とりあえず組んだ簡単なプログラム(左のウィンドウ)。右のウィンドウはシリアルモニターで、数字がすごい勢いでスクロールする

 とはいえ、数値が流れるだけでそれがなんだかわからない。センサーのスペックシートを読むと、供給した電圧と加速度(重力加速度)によって出てくる電圧がどう変わるかが書かれているので、この式に沿って計算すれば加速度は出るのだが、実際に前後左右90度傾けた値を一度出し、その数値を下限/上限として扱いにしている(厳密には正確な角度ではない)。

arduinoごとブレッドボード上にセット。arduinoはボードの上にセットする拡張基板「シールド」があるので本格的に動かすならばそちらを使う

 プログラムでは、最初に100回ほど読み出した数字の平均をとってオフセット値とし、以降は読み出した数値からオフセットを引いた値を使って各加速度としている。なお、電源を入れたときは水平に置かれていて動いていないことが前提だ。

 次はちょっと面倒だが、出力数値を-90~90の間に割り振ってから三角関数を使うことで角度を計算できる。単なる端子からの数値をいじるだけなのでプログラム行数にすれば数行で済むのだが、シリアルモニターを流れる数字を見ると電気ノイズや微細な振動などによって細かく変動している。平滑化のため、10回分の計測結果を平均した値を角度にしている。

スケッチに手を入れて角度を表示できるようにした。データを平滑化する処理に幾分手間がかかっているが、もっとスマートに組む方法もあるはず

 パソコンの画面上に流れる文字だけではちょっとさびしいので、キャラクタ液晶も付けてみた。キャラクタ液晶はarduinoでは一般的に用いられており、プログラムも数行足すだけで済む。X軸/Y軸の傾きの数値に加え、下段が空いていたので水平ゲージ(X軸のみ)を表示させてみた。ブレッドボードが傾くと中央に表示された■が左右に移動する。

ブレッドボードに装着した2行キャラクタ液晶に出力してみた。USB給電のままだが、単3×4本などを用意すればパソコンがなくても使える。ちなみに液晶は800円前後とかなり手頃

ブレッドボードのまま横方向に傾けるとX軸の値が変化して下段の■が移動する。横着なプログラミングしているので表示文字が若干ちらついている

 ここでは重力加速度を使って傾きだけを見ている。いわば姿勢センサーとしてのみの利用だ。つまり、ジャイロセンサーなどと併用し、回転の動きと移動の動きを区別することで、6軸のモーションセンサーとして活用できるわけだ。
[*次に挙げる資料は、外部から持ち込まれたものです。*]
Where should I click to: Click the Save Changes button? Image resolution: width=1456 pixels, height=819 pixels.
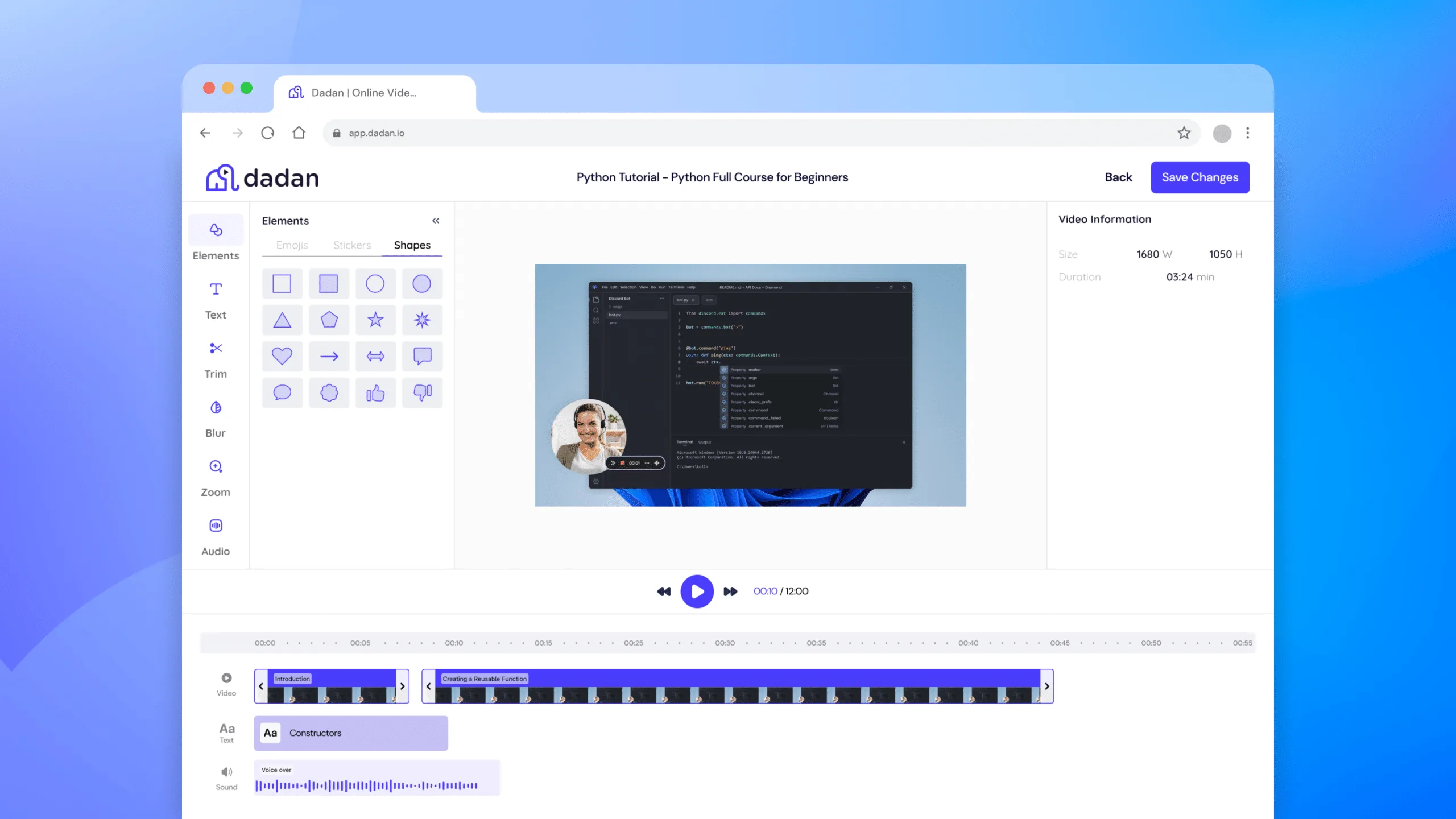pos(1199,177)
 もっとも、姿勢の変化を考えに入れず、回転加速度を無視すれば各方向への加速度が出るわけで、加速度の変化分を積算すれば移動速度になり、それに時間を掛ければ出発地点からの大まかな距離が分かることになる。これはGPSが受信できないところでも位置表示を継続するカーナビなど自律航法の基本的な機能だ。

 なお、今回使用した加速度センサーは出力される電圧というアナログ出力だが、デジタル出力のものもある(価格はさほど変わらない)。3軸だけでなく6軸/9軸といったセンサーも販売されており、そのぶんお高くなる。

 とりあえず加速度センサーがどう動くのかは分かったが、ここからマルチコプターを制御するまでには、飛ばしては落とし、修理しては飛ばしをかなり繰り返す必要がありそうだ。とはいえ、角度が表示されるだけでは物足りないので、次回はとりあえずなにか動くものを作ってみよう。